■ TO DO ■
After finding the line containing "Given: Place a Dormer opening" below, please output that line and each following one through the line containing "This screenshot has width=1062, height=678.", exactly as written.

■ EXERCISE INPUTS ■
* * *
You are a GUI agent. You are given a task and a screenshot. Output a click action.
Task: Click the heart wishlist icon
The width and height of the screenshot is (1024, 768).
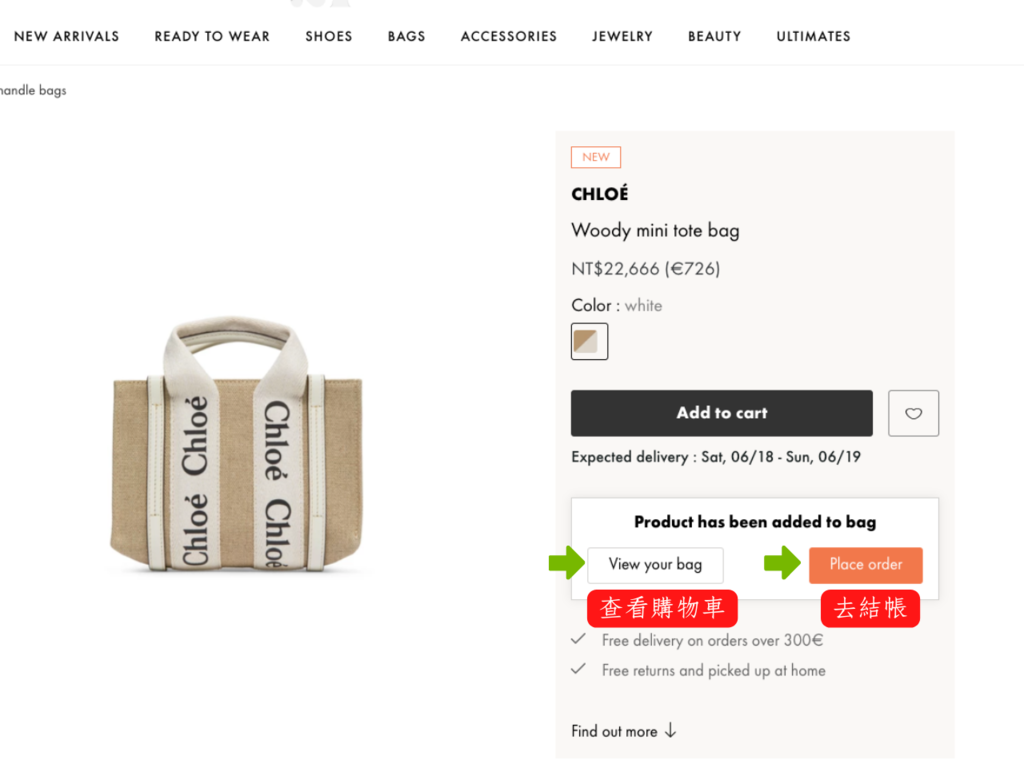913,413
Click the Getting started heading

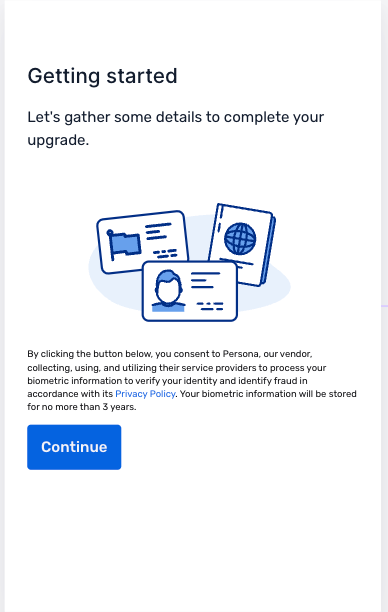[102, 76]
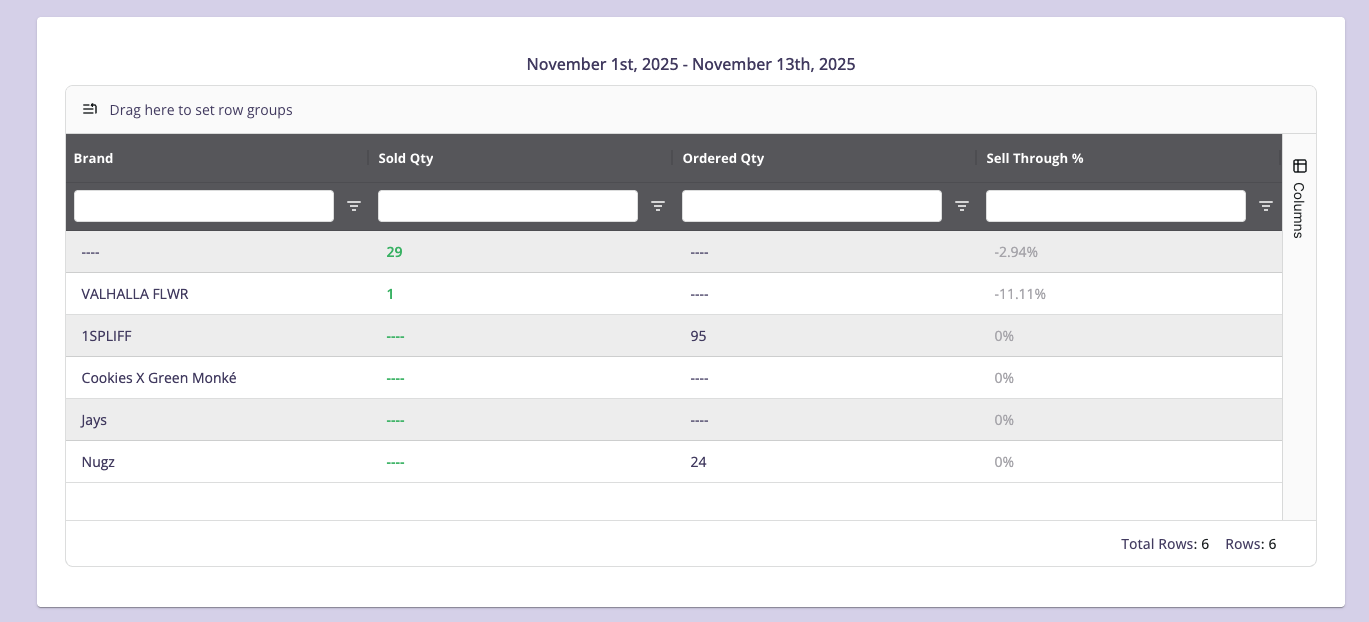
* * *
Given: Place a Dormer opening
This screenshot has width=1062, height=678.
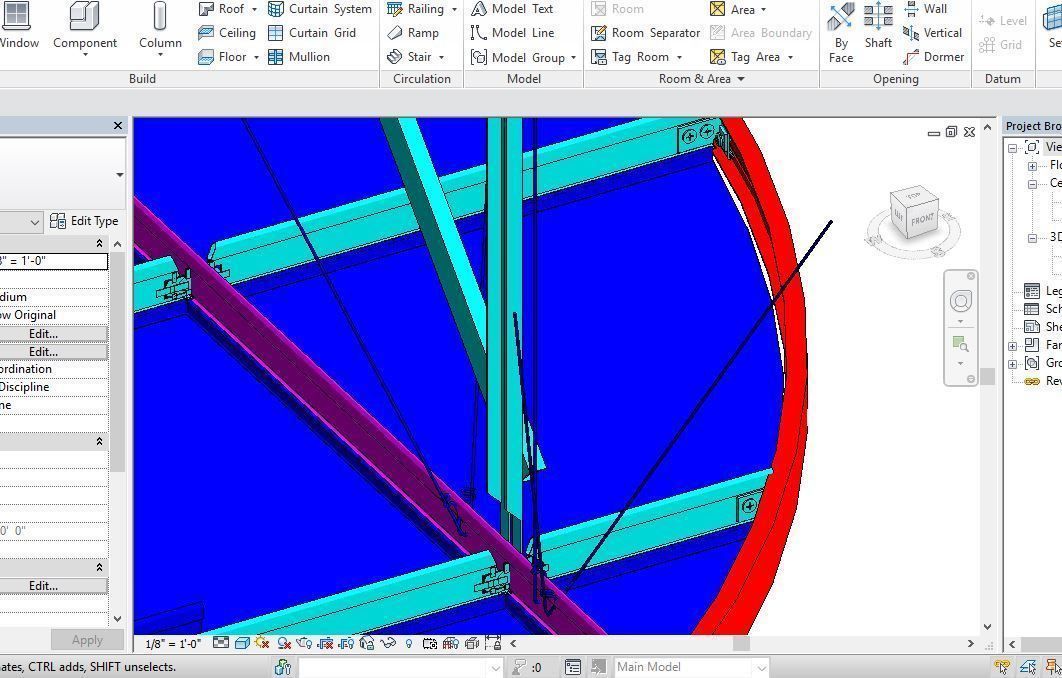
* * *
■ RESULT BELOW ■
Given: Place a Dormer opening
This screenshot has width=1062, height=678.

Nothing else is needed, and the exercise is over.